Jérémie est doctorant en biologie moléculaire et travaille sur les génomes. Ce sujet le passionne : il lui semble utile à la meilleure compréhension de nos origines, à la santé publique comme à l'agriculture. Cependant, il pourrait aussi bien, indirectement, alimenter des rapports au monde vivant faits de domination et de contrôle, qui contribuent pour lui aux problèmes environnementaux actuels. La « dualité » des résultats scientifiques le taraude. Peut-on ignorer les retombées qu'on trouve nuisibles au nom de certains progrès ? La licence UsageRight lui paraît le bon instrument à utiliser et fait savoir à son équipe, à ses co-auteurs, à son laboratoire, qu'il aimerait publier un engagement à la redirection écologique et publier tous leurs résultats sous ce régime.

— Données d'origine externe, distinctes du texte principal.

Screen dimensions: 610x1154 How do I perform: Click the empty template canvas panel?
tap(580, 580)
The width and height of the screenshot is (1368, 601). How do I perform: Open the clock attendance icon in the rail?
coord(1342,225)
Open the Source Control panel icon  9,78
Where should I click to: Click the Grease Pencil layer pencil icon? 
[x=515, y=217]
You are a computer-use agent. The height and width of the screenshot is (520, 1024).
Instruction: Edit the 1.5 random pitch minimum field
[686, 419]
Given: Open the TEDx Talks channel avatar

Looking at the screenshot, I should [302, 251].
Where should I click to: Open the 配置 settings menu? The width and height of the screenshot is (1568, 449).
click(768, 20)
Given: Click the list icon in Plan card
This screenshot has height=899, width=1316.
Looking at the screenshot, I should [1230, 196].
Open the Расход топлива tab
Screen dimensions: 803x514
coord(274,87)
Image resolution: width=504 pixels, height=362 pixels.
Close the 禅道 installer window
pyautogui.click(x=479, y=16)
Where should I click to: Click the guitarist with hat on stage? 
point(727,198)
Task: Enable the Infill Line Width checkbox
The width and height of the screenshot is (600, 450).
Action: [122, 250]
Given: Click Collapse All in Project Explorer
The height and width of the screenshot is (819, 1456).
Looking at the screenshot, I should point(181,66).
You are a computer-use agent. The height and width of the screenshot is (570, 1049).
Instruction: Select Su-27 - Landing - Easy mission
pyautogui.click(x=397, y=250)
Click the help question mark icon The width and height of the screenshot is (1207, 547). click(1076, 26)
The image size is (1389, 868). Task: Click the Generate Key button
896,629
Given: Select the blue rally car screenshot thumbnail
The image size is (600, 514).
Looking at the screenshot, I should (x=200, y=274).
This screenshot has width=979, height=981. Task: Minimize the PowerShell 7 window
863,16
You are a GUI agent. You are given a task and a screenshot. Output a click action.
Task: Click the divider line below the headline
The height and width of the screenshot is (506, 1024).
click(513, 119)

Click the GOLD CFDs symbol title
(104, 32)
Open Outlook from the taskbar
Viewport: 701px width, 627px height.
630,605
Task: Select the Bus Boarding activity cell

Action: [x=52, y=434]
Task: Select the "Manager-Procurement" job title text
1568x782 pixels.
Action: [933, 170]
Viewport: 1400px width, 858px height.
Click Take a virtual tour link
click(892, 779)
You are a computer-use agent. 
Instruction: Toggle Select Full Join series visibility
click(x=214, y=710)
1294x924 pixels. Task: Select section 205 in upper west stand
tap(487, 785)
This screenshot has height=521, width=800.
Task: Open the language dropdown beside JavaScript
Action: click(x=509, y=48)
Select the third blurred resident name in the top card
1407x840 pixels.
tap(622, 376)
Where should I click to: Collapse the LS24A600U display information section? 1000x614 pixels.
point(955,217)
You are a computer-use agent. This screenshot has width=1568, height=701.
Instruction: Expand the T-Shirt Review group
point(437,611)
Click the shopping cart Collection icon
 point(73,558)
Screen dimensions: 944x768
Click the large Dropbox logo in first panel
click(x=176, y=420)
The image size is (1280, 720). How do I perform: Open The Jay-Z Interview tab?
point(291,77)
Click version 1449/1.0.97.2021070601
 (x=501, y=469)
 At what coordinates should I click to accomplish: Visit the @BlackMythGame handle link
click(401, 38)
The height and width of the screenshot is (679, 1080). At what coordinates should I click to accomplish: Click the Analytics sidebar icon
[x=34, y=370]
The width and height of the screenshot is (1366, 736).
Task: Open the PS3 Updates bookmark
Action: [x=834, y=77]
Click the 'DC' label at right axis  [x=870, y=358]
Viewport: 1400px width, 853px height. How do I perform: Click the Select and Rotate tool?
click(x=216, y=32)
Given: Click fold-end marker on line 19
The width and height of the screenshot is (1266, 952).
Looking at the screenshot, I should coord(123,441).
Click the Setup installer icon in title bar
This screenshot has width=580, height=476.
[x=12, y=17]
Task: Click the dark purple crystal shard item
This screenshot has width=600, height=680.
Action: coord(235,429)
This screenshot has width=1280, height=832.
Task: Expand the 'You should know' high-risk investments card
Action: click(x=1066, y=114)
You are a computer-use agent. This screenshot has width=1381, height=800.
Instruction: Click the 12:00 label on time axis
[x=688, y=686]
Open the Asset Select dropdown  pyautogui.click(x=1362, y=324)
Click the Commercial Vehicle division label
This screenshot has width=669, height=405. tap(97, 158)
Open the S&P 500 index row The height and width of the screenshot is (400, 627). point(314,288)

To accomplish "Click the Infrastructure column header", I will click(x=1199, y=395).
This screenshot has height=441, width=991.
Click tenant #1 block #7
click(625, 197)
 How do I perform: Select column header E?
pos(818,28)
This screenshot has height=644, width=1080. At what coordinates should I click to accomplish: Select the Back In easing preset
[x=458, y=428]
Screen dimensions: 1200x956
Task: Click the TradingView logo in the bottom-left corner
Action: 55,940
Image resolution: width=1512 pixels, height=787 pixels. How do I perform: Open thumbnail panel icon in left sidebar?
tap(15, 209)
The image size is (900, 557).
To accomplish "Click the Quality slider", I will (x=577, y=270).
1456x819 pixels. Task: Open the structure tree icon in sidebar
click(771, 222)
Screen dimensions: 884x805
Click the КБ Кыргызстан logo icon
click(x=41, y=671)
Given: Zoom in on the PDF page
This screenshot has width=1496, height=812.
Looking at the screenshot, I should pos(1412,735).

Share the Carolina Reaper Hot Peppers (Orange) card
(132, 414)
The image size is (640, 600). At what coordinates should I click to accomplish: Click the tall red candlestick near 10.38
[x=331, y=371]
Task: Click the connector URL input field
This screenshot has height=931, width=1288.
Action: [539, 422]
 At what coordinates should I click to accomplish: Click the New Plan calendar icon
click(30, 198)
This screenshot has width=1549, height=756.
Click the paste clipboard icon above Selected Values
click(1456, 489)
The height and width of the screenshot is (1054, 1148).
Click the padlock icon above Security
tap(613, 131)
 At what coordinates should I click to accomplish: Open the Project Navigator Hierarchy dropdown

Camille a construit un support de cours en informatique et se demande sous quelle licence le publier. Elle se sent éloignée de ces questions juridiques, mais voudrait bien faire les choses en permettant que son travail soit utilisable dans une large mesure par sa communauté. En revanche elle voudrait en être créditée, car elle a passé beaucoup de temps à ouvrer à ce support. Les licences Creative Commons l'intéressent, car elles sont à la fois permissives, protectrices, modulables. Cependant Camille voudrait, sans interdire l'usage commercial (car elle serait fière d'avoir produit un document valorisable dans le monde économique), limiter cet usage pour le protéger de potentiels abus. Elle ne voudrait pas que son cours serve à la formation dans des grandes entreprises connues pour leurs actions socialement et environnementalement douteuses. Elle utilise le droit d'usage pour expliciter cette ambivalence et protéger sa production.